Der italienische Schatzkanzler Ciampi sieht sein Land Euro-tauglich. Schließlich nahmen, mit Ausnahme des Niederländers Gerrit Zalm (siehe JF 5/98), alle übrigen EU-Finanzminister am 19. Januar dieses Jahres die von Italien präsentierten Zahlen wohlwollend zur Kenntnis. Hinterfragt wurden sie nicht. Zwar wies Bundesfinanzminister Waigel auf das Problem der unberücksichtigt gebliebenen rund 180 Millionen Mark "Eventualverbindlichkeiten" aus früheren Haushaltsverpflichtungen hin, begnügte sich aber mit Ciampis Zusicherung, diese könnten um die Hälfte verringert werden. Das Wie blieb dieser ebenso schuldig, wie den Grund für das Außerachtlassen der verbleibenden 90 Milliarden. Durch außerordentlich kreative Haushaltsführung konnte die Regierung Prodi ein Haushaltsdefizit von 2,7 Prozent vorweisen. So wurden Ausgaben hinausgezögert, Investitionen in die Zukunft verschoben und eine Eurosteuer erhoben. Allein die Eurosteuer wurde 1997 mit 0,6 Prozent budgetwirksam! Dabei ist eine nur auf das Referenzjahr befristete Steuer kein Betrag zur langfristigen Stabilisierung der Staatsfinanzen. Zudem wurde den Italienern eine Rückzahlung der Eurosteuer zugesichert, wodurch diese Mittel nicht nur künftig auf der Einnahmeseite fehlen, sondern sogar auf der Ausgabenseite zu Buche schlagen werden. Mittlerweile sind die Italiener der Sparmaßnahmen ohnehin überdrüssig. Der Ruf nach einer großzügigeren Ausgabenpolitik wird in der Bevölkerung immer lauter. Um 0,2 Prozent drückte man das Haushaltsdefizit, indem das staatliche Devisenkontrollbüro an die Notenbank 540 Tonnen Gold "verkaufte". Wesentlich erleichtert wurde diese Transaktion dadurch, daß das Devisenkontrollbüro ebenfalls dem Notenbankchef untersteht. Vom Verkaufsgewinn schöpfte der italienische Fiskus über 4 Milliarden Mark Körperschaftssteuer ab. Gegen diese Maßnahme hat sogar das Statistische Amt der Europäischen Gemeinschaft (Eurostat) Vorbehalte geäußert. Es befindet sich diesbezüglich zur Zeit noch "in der Prüfung". Besonders großzügig waren die Italiener auch bei der Schätzung der "statistisch nicht erfaßten Wirtschaft", das ist im wesentlichen die Schattenwirtschaft. Italien rechnet einen Aufschlag von 18 Prozent auf das Bruttoinlandsprodukt. Dabei schlägt selbst Portugal lediglich 15 Prozent auf. Alle Buchungstricks nutzten dagegen nichts, um den Gesamtschuldenstand Italiens auch nur in die Nähe des Maastricht-verträglichen Wertes von 60 Prozent des Inlandproduktes zu drücken.
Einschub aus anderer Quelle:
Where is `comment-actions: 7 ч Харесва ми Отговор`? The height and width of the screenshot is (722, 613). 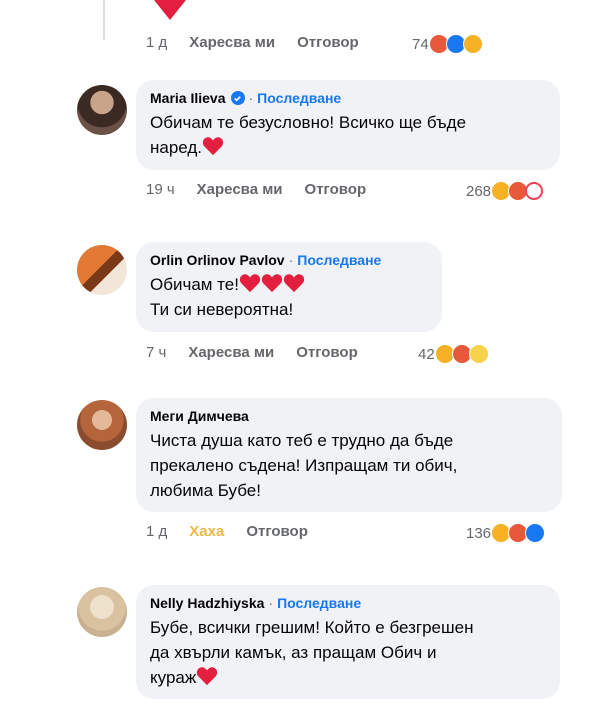 comment-actions: 7 ч Харесва ми Отговор is located at coordinates (252, 352).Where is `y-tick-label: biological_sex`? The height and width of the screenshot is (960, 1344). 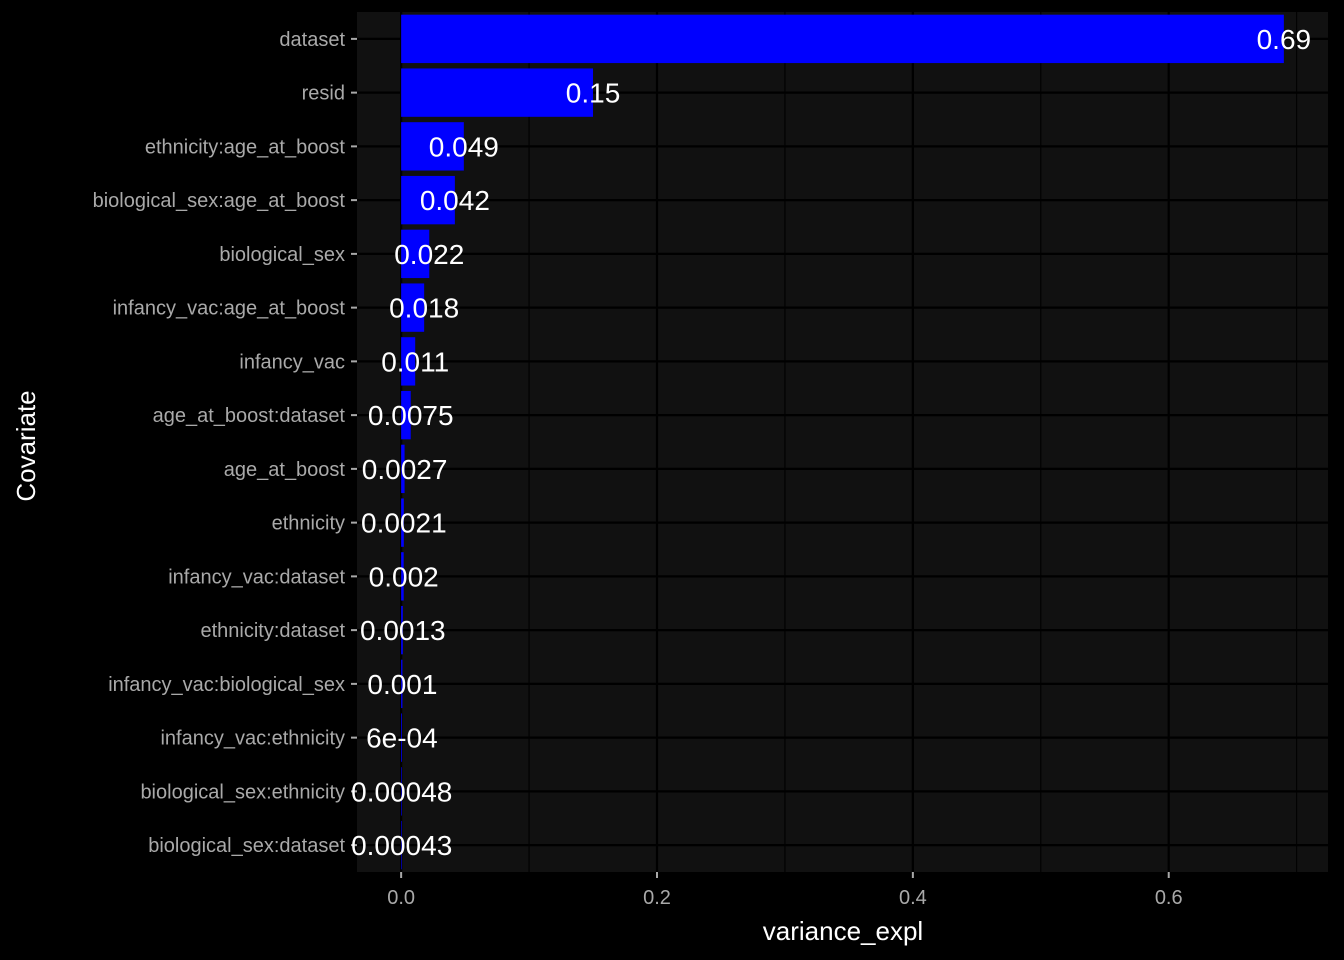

Er liegt aber nach Meinung der EU-Finanzminister mit 123 Prozent im noch tolerierbaren Bereich. Staunend erfuhr Europa, daß Italien bis zum Jahre 2010 diesen Wert erreichen wird. Voraussetzung hierfür ist nach Einschätzung der italienischen Regierung ein durchschnittliches jährliches Wirtschaftswachstum von 4,5 Prozent. Außerdem dürften sich die derzeit extrem niedrigen Zinsen nur unwesentlich erhöhen. Bei solchen Zukunftsszenarien gemahnen die Haushaltsansätze der Bundesregierung geradezu als Muster an kaufmännischer Vorsicht. Finanzexperten rechnen mit etwa um ein Prozent steigenden Zinsen, wenn Italien am Euro teilnimmt. Das eigentlich deutlich höhere italienische Zinsniveau wird so auf die Euro-Partner übergewälzt und bringt für Rom eine deutliche Zinsentlastung. Damit wird der Euro unter Umständen tatsächlich Investitionen fördern und Arbeitsplätze schaffen – nur nicht in Deutschland. Schon gar nicht in den neuen Bundesländern, wo vielen Unternehmen selbst beim derzeitigen historischen Zinstief das Wasser bis zum Hals steht.